- [TEXT]:
----
Posted Jun. 11, 2015 at 3:09 PM
FRAMINGHAM – At a forum Wednesday night, a Nobel Prize-winning scientist, former president of Microsoft Canada and other experts warned of the dangers of wireless radiation to children.
The panelists told an audience at Plymouth Church that children’s brains absorb more radiation than in adults, and research shows that surrounding kids with technology devices is causing harm.
Dr. Devra Davis, founder of Environmental Health Trust, said children today have toys that radiate energy, from the digital “iPotty” to a plastic teething rattle iPhone case.
But unbeknownst to parents, the World Health Organization lists cell phones as a possible carcinogen to humans, Davis said, in the same category as jet fuel, DDT, lead and engine exhaust.
“Would you give DDT, lead or engine exhaust to your children to play with?” she asked.
As a former industry leader, Frank Clegg, who led Microsoft Canada, said he is amazed by the impact technology has had on lives. But he is now warning of the dangers as CEO of Canadians for Safe Technology.
“If not used properly, I think technology can be harmful,” he said.
Davis and the other speakers urged those in the crowd to take steps to be safer, from putting phones on “airplane mode” when possible to using hardwired Internet connections to following the city of Berkley, California’s lead in adopting right-to-know laws.
“Unlike some environmental problems, like global warming, this is something you can fix tomorrow,” Davis said.
Cities and towns can pass cell phone right-to-know laws that require public postings that tell users of devices how to use them safely, Davis said.
----
- [WORK ORDER 1]: Print the part of the article on wireless radiation and children starting with "As a former" and going on through "safely, Davis said.".
- [WORK ORDER 2]: Rewrite the paragraph of the wireless radiation article that begins "Davis and the other speakers urged" as a short list of the safety steps it names.
- [WORK ORDER 3]: Write the next few sentences of the article about the Framingham forum on wireless radiation, picking up after its final sentence.

- [MATERIAL SHOWN]:
----
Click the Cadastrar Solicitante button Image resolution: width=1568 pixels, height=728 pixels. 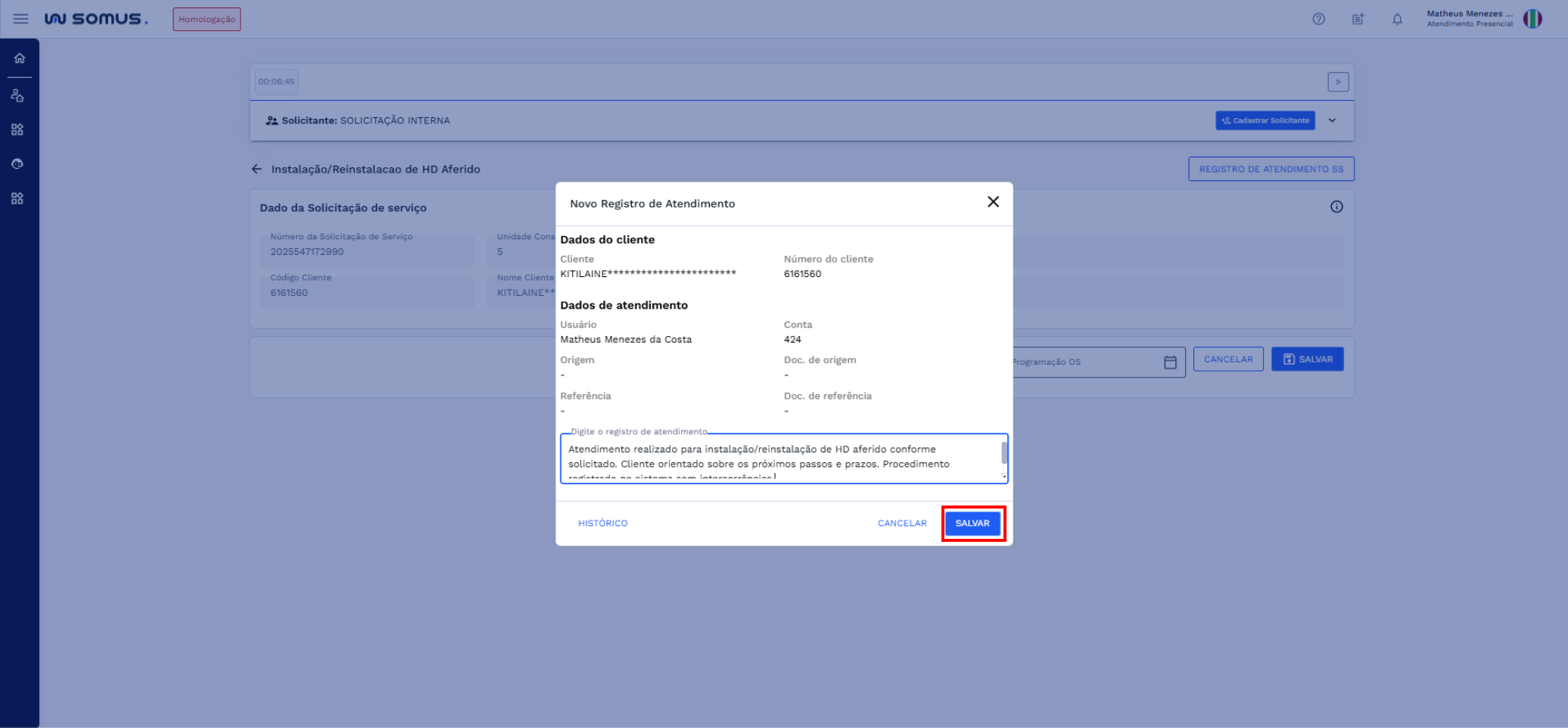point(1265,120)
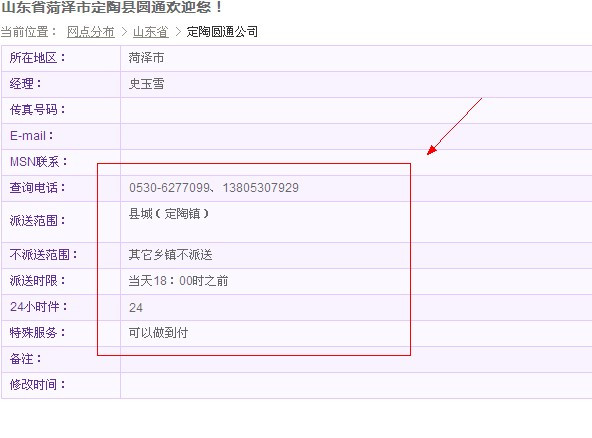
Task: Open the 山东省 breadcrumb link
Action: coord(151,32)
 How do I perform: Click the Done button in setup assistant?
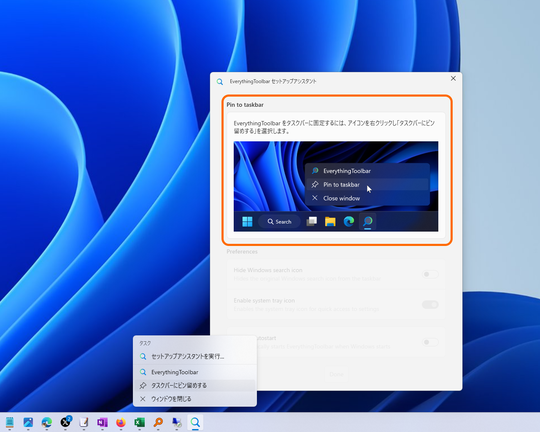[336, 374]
----
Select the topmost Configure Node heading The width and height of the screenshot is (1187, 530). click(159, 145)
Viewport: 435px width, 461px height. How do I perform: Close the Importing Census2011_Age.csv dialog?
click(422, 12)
----
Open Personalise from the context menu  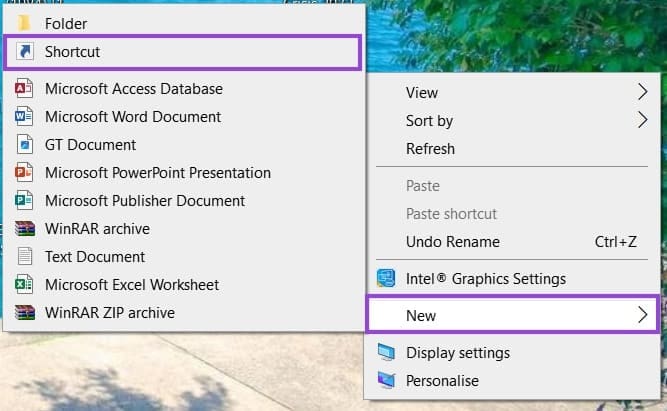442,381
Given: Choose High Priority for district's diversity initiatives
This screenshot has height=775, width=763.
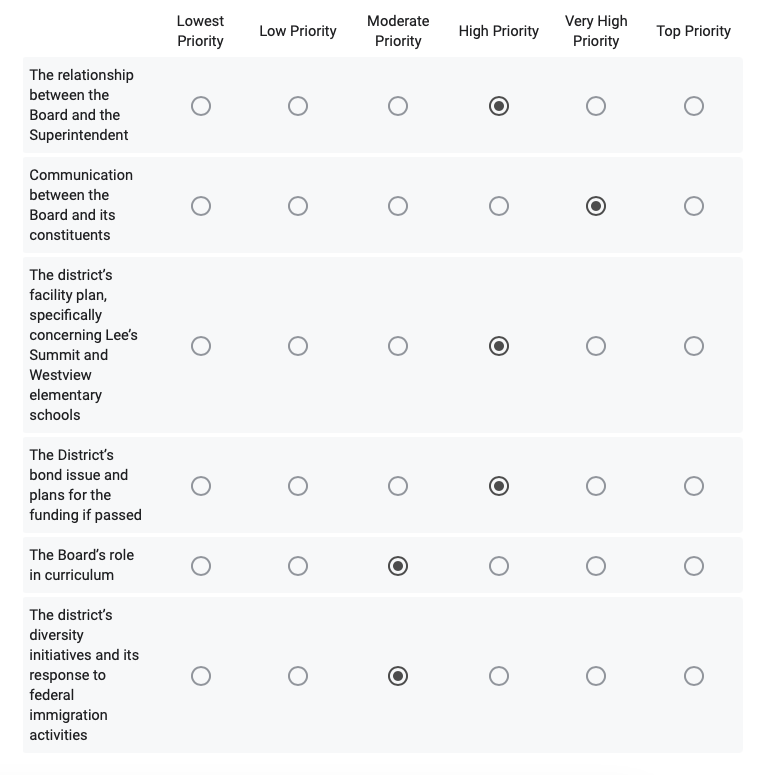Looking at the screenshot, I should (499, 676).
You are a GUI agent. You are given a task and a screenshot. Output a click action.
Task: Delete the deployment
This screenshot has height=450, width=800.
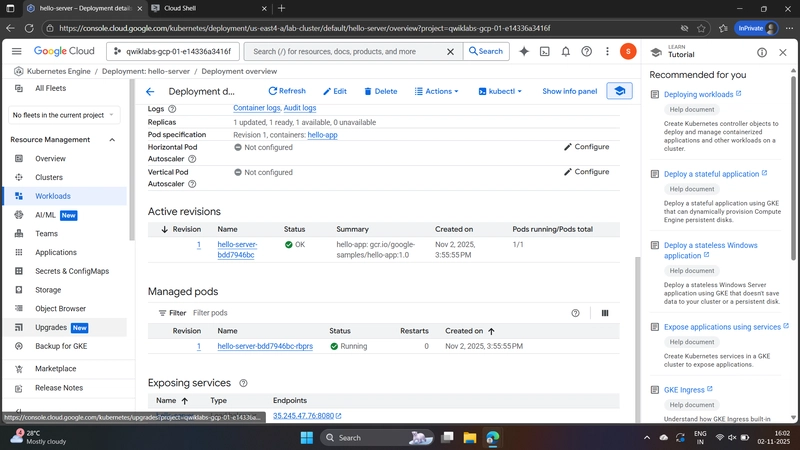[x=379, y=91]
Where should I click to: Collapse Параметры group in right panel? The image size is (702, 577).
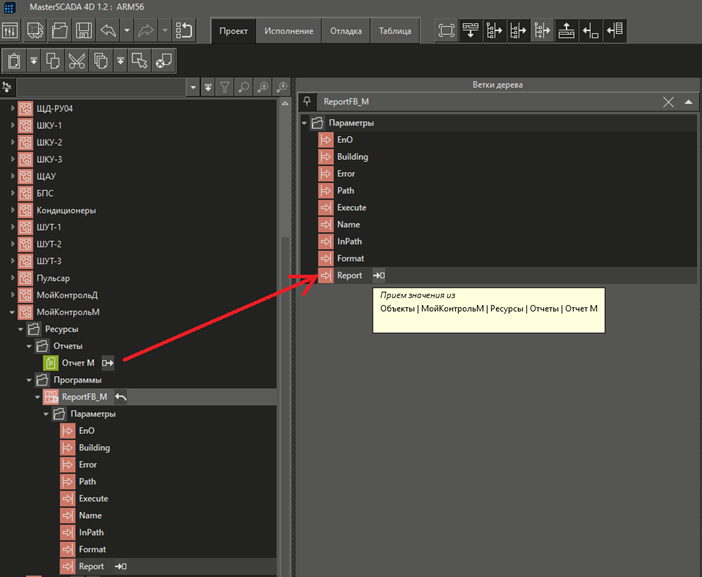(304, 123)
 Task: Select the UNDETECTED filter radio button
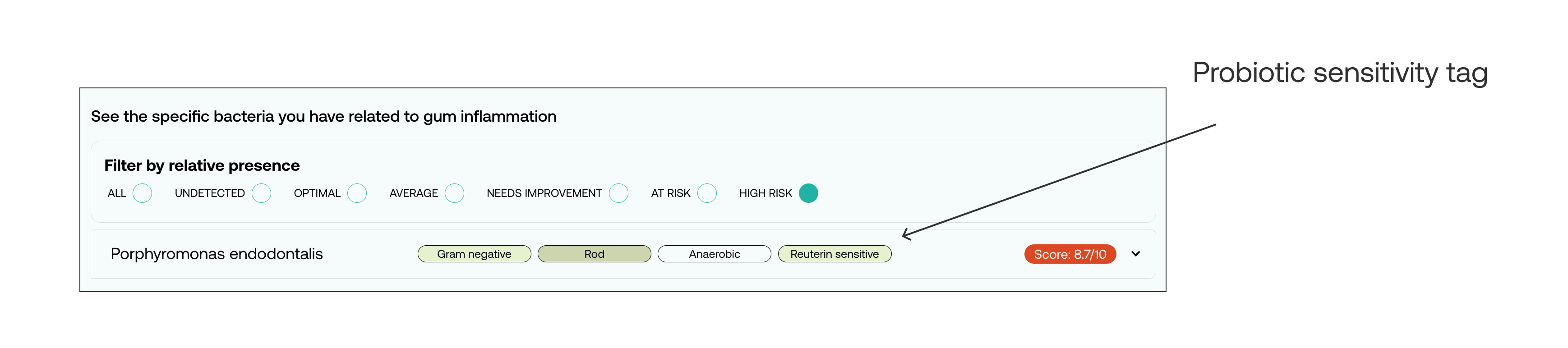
----
- [RESPONSE 1]:
As a former industry leader, Frank Clegg, who led Microsoft Canada, said he is amazed by the impact technology has had on lives. But he is now warning of the dangers as CEO of Canadians for Safe Technology.
“If not used properly, I think technology can be harmful,” he said.
Davis and the other speakers urged those in the crowd to take steps to be safer, from putting phones on “airplane mode” when possible to using hardwired Internet connections to following the city of Berkley, California’s lead in adopting right-to-know laws.
“Unlike some environmental problems, like global warming, this is something you can fix tomorrow,” Davis said.
Cities and towns can pass cell phone right-to-know laws that require public postings that tell users of devices how to use them safely, Davis said.

- [RESPONSE 2]:
Davis and the other speakers urged the crowd to:
- put phones on "airplane mode" when possible
- use hardwired Internet connections
- follow Berkley, California, in adopting right-to-know laws

- [RESPONSE 3]:
Her organization launched the website, showthefineprint.org, to spread the word.
Author Catherine Steiner-Adair, who lives in Newton, said children today are gazing into a screen 7 to 11 hours a day, more than any other activity in their life, and one out of seven sets of parents allow their infants and toddlers to have screen time for up to four hours a day.
She called it the “Magic of the iPad,” but said those devices are neurological stimulants and society needs to stop denying the ramifications.
Adults may joke they are “so addicted” to their smartphones, yet they give children the same devices and are really psychologically dependent, Steiner-Adair said.
“They function in our lives like little blankies do for children,” she said.
In children, the devices are causing deficits in language development and their capacity for frustration and self-soothing, she said.
The problem is so severe in Asia, she said, that 5-year-olds, so psychologically addicted to devices, are in recovery treatment therapy programs.